A China Airlines Airbus A330 at Singapore Changi Airport

China may place $20bn jet order with Airbus

China is in talks to buy at least 150 Airbus jets worth about $20bn when Xi Jinping makes his first visit to Europe as president.

The country is expected to buy more A330 passenger jets as talks advance to open Airbus's second major factory in the country – a "cabin completion" plant for A330s that would bolster Airbus's presence five years after the opening of its first final assembly plant outside Europe in the Chinese port city of Tianjin, where Chinese workers put together A320 jets.

The visit at the end of this month could also see a decision to unfreeze the purchase of 27 A330s blocked by China during a recent row with the European Union over environmental policies, the sources said.

"This visit to Europe by President Xi Jinping...will certainly beneficially promote the development of ties between China and the European Union," China's foreign ministry spokesman Hong Lei said when asked to confirm the aircraft order. "This will be an all-round development of relations."

A spokesman for Airbus, a subsidiary of Airbus Group, declined to comment. Spokespeople for major Chinese airlines including Air China , China Eastern and China Southern all declined to comment.

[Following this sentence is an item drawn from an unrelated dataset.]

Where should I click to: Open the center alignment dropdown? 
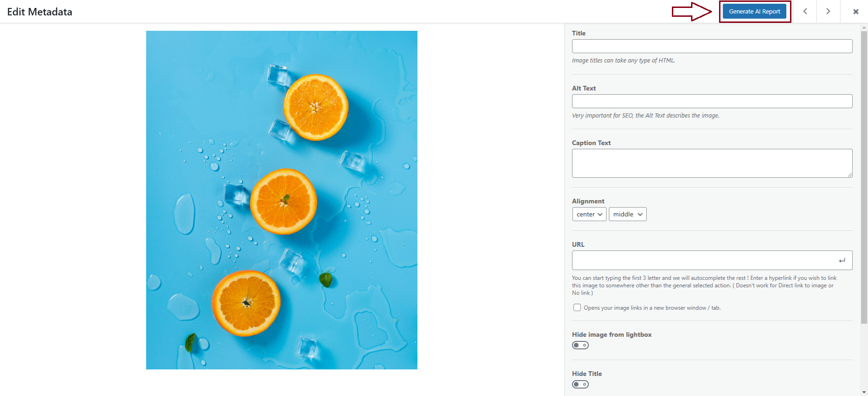click(x=589, y=214)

The package could also include some A320 and A350 aircraft, said people familiar with the matter who declined to be named as the matter was confidential, though they stressed the final size of the deal could change and would depend on last-minute talks.

China remains the world's fastest-growing aviation market despite a recent slowdown in its economy, but Airbus faces stiff competition from US arch-rival Boeing over such deals, especially for wide-body jets like the A330, an established model that Airbus is hoping to revitalise as Boeing increases output of its newer 787 Dreamliner.

Both companies are offering their aircraft at steep discounts to win China's business, industry sources say, and Boeing also appears to have deals with China for similar quantities of jets that are not yet announced.

Beijing has tended in the past to balance purchases of aircraft from each of the two main foreign suppliers, especially when buying popular narrow-body models like the A320 and Boeing 737 that are most used on its crowded domestic network.

Recently, China has shown signs of decoupling strategic items like air transport from diplomatic visits, but France has expressed optimism over its ties with China in nuclear energy and aerospace – diplomatic code for possible deals during the March 25 to 27 visit.

"We will see how many aircraft Airbus sells at the end of the visit," a French official said this week. Toulouse-headquartered Airbus bases most of its operations in France and Germany.

Xi plans to visit both countries, starting with France where other important industrial deals are expected to be signed, celebrating 50 years since President Charles de Gaulle became the first Western leader to recognise China.